Do you really have to be good at math to program games? Or is it possible without using modern development environments that do a lot of work for the programmers? Mertens: “It is indeed the case that there is already quite a lot of math involved. Let’s say you’re programming a homing missile. You know the position of the missile and the position of the target. The rocket must rotate properly and fly properly, you must know the function for it – sinus, cosine, arc tangent… it’s not bad when you can do some math.”

Many developers emphasize the importance of personal endurance, the joy of fiddling. “You have to be willing to grow into it, to learn that. A half an hour of YouTube tutorial is not enough”, explains Joachim Mertens from Tiny Tap Gems.

Game development needs a whole team – programmers, graphic artists, musicians, project planners, business people

Depending on the project, the composition of a team changes, as is the case with Tiny Tap Gems. A programmer alone may be able to build the framework, but for a finished game much more is needed: graphics, music, sound effects, just to name a few examples. “For smaller projects, you might even get along with purchased graphics”, says Tiny Tap Gems programmer Joachim Mertens”, “which are now available in the development environment, for example in the Unity Store. But it’s much nicer to work with a colleague, of course.”

Music and graphics are available pre-produced, for example at audiojungle or shutterstock. The costs are manageable and the elements are immediately available. The drawbacks: The contents are not exclusive, everyone can buy them and you’ll have to finde content that matches your game. If the graphic style changes in the middle of it because you bought elements from another supplier, this is a break in the immersion. Immersion describes the state in which a player concentrates completely on the game and immerses himself mentally in the game world.

Prototyping in game development

“I always start with rough planning and try to program the game mechanics as quickly as possible”, says Mertens, “I work a lot with placeholders and then I can see if it works at all, whether it’s fun at all. Prototyping at the beginning is a successful concept.”

For example, the Tiny Tap Gems title Hover Disc is about moving your own discs onto target fields on a game board, which then give you points. In an early game mechanics, it worked in such a way that the players could freely choose which of their four discs they would push. “I changed this after a few tests”, says Mertens, “so that you could only move the discs one by one. Trying out another concept is often revealing, in the case of hover discs it brings the player into more interesting situations that are simply more exciting. The only way to find out about it is to experiment.”

Programming games: Just get going, the market doesn’t matter at the beginning

“At the very beginning of a programmer’s career, the market plays no role at all. It’s all about developing your own skills”, says Joachim Mertens. “There’s only the idea, and you try to see if it can technically work. Later on, one can orient oneself to the market.”

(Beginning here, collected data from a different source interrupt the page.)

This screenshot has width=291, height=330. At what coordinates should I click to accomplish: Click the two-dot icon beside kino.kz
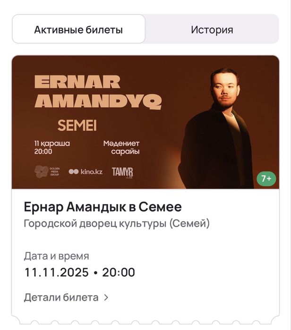pyautogui.click(x=74, y=172)
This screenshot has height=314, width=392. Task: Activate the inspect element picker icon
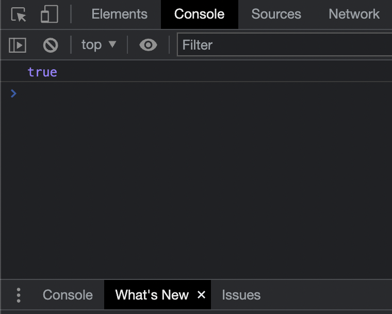19,14
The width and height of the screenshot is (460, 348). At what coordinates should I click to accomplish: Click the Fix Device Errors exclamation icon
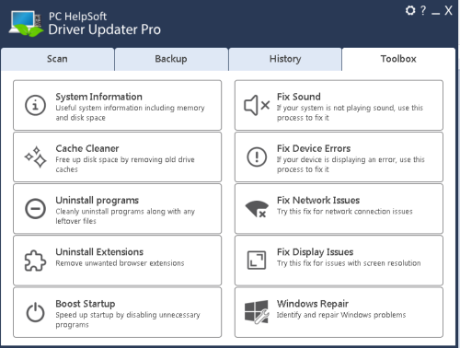click(257, 157)
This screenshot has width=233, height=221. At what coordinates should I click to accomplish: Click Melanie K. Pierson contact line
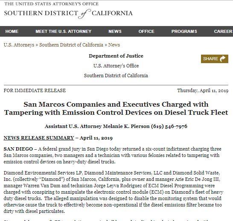pyautogui.click(x=116, y=126)
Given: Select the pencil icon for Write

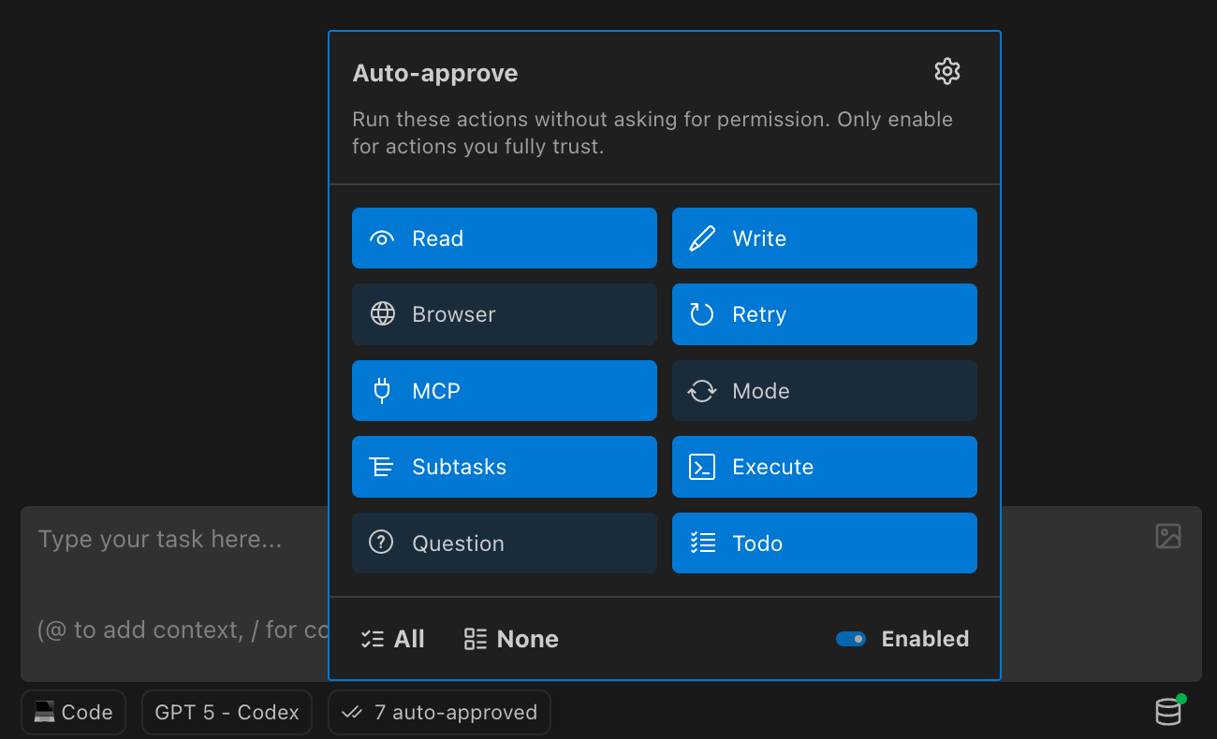Looking at the screenshot, I should [701, 238].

Then, at the latest, the subject of taste plays a role. “If five out of ten gaming testers say they don’t like the blue stones, and you turn them red, will the game get better? Maybe the other five testers will find it stupid.” Mertens advises not to worry too much about taste and design, especially at the beginning of a career as a game developer. “Because you can’t please everyone anyway. You can only follow your own line and hope that as many people as possible like it. But one should not become resistant to advice either, just because I personally like green lettering on a red background, for example, this does not mean that it is also easy to read.”

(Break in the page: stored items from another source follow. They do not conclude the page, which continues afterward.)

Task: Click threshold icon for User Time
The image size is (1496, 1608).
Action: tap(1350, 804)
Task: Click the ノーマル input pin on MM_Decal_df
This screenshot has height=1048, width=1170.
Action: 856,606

“A lot of people take on too big a task”

Especially at the beginning of a career it is also important to stay tuned and get ready at all, from the first idea to the marketing of the finished project – to get to know all aspects. “Many people are very negative about their own things”, says Mertens, “others don’t have a lot of patience, and that’s what you need for the projects. Better a half good and small but finished project on the market than a great project that never gets finished. A lot of people take on too big a task, especially at the beginning.”